Is there any benefit to (or any problems with) data tiering if all nodes use the same type of storage media? In the past, I’ve seen suggestions to transition to a hot/warm/cold architecture for different storage media - SSDs, local HDDs, network-attached HDDs, for example.

Because we only have one type of storage available, our cluster has historically only used hot tier nodes. We're exploring tiering as a way to adjust the RAM:Disk ratios for our nodes - this would allow us to increase cluster storage without increasing the total number of data nodes to manage.

For background, our cluster looks like the following:

  • VMs with network-attached storage (enterprise-grade HDDs)
  • 3 master nodes (16GB RAM each), 2 ingest nodes, and 15 data nodes (2TB storage; 32GB RAM each; 8GB JVM Heap).
  • Cluster Disk Available: 5.5TB / 28.2TB
  • Typical monthly ingest is approx. 2-4TB, including shard replicas

Our current thoughts with tiering would adjust the data node specs as follows:

Hot Tiers:

  • 2TB storage
  • 32GB RAM
  • 16GB JVM heap

Warm Tier:

  • 5TB storage
  • 32GB RAM
  • 8GB JVM

Does anyone see any issues with this? Is tiering only recommended if you have different storage media available?

What is driving this suggested change in cluster topology? What is the problem you are looking to solve?

Which version of Elasticsearch are you using?

What is your retention period(s) for the data?

How is the performance of the cluster as it is currently configured?

How many nodes of the different types would the proposed hot-warm topology have?

Would this change coincide with any change of ingest volume or retention period?

6 of the 15 nodes are above the low watermark. We've decided to increase the overall cluster storage to better support occasional logging spikes, improve time spent rebalancing, and reduce search latency associated with high disk util.

8.17.3 with plans to upgrade to 9.x as part of our cluster redesign

Everyday performance is generally fine. Search latency becomes noticeable if 7 or more nodes are above the low disk watermark threshold, sometimes causing nodes to leave cluster and triggering rebalancing.

Any maintenance or rebalancing takes significant amounts of time (multiple days) - I suspect due to the low disk availability. Search and index latency is high during this time, impacting ability to use the database.

We haven't fully mapped it out, as we aren't sure if hot/warm is even suitable with uniform storage hardware. We would likely aim for 3-4 hot nodes and 4-5 warm nodes based on desired cluster storage.

No plans to change either at this time.

This is not ideal as Elasticsearch is a quite I/O intensive data store.
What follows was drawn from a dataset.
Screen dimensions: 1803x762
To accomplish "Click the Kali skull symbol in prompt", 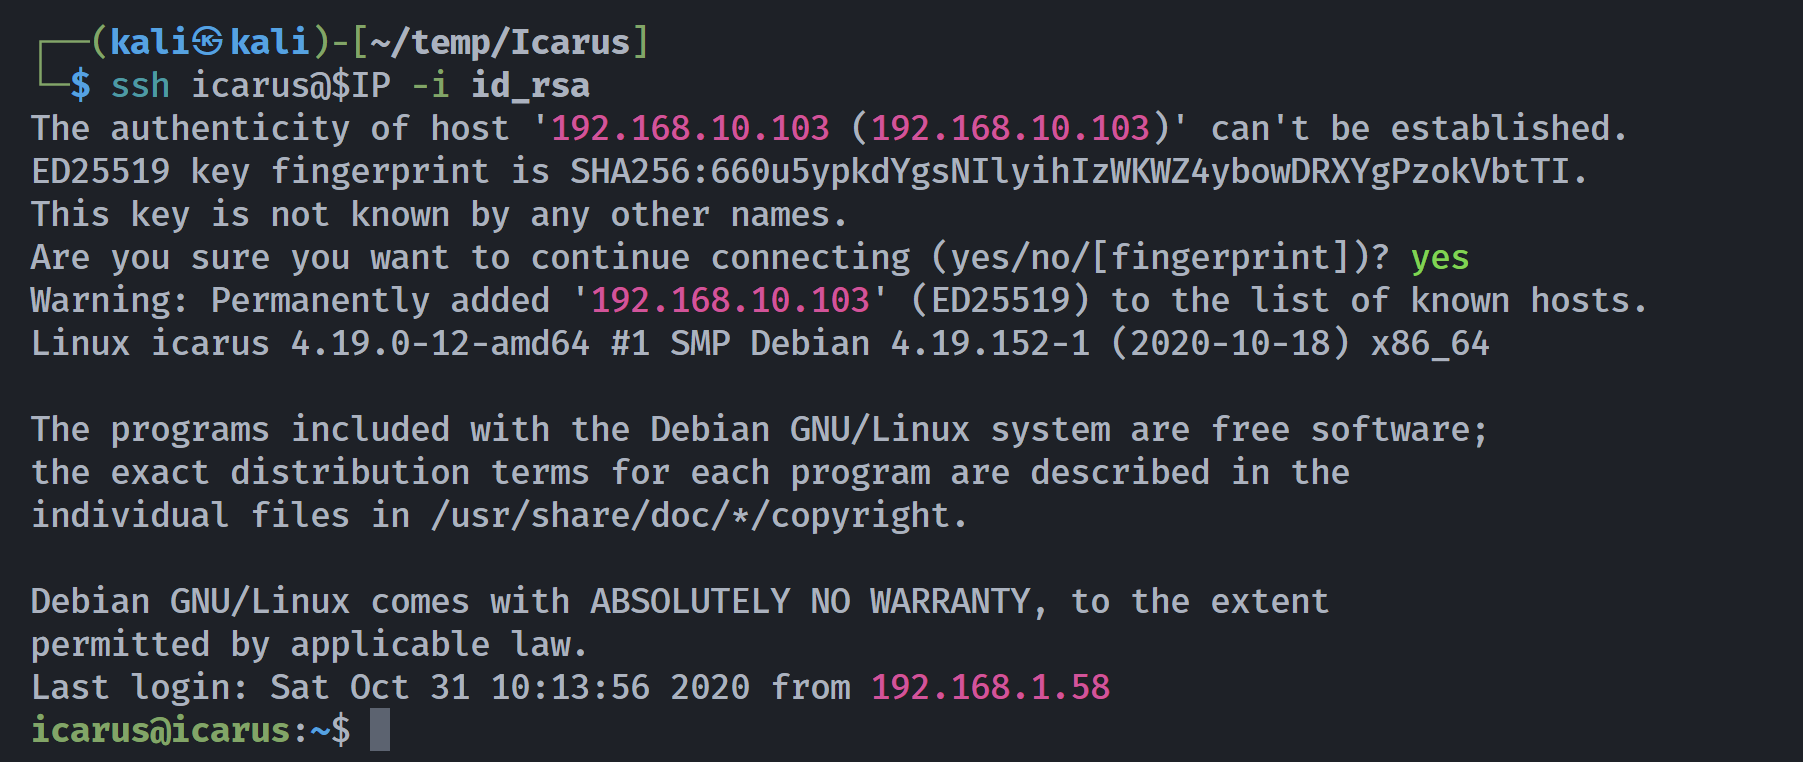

A lot of the issues around relocating shards and rebalancing may very well be caused by poor storage performance.

If all nodes have the same slow storage I do not see any benefit of adopting a hot-warm architecture as the fewer hot nodes likely will get even more overloaded.

With the current limitations on hardware and storage I would probably recommend keeping all data nodes of the same specification, but increase storage to limit the need for rebalancing. As indexing is the most I/O intensive process I would probably also recommend adjusting the primary shard count of the indices you are actively indexing into and make sure that these are as evenly distributed across the cluster as possible. If you are indexing into multiple indices you may want to ensure that you keep the number of shards actively being indexed into low on all nodes.

The best way to resolve performance and stability issues would likely be to change to more performant storage.